# [Records supplied]

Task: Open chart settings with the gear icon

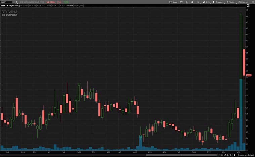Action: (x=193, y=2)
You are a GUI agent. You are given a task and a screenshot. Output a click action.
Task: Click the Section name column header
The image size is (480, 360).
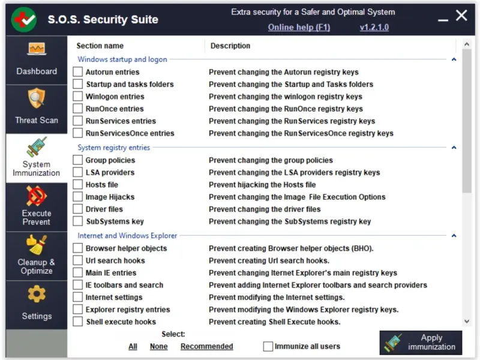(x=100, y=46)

# [Task brief]
Give again, word for word, the line that contains "You are a GUI" and every line after it through the end of the entries; omit the pictures.

# [Response to this task]
You are a GUI agent. You are given a task and a screenshot. Output a click action.
Task: Click the Section name column header
The image size is (480, 360).
(x=100, y=46)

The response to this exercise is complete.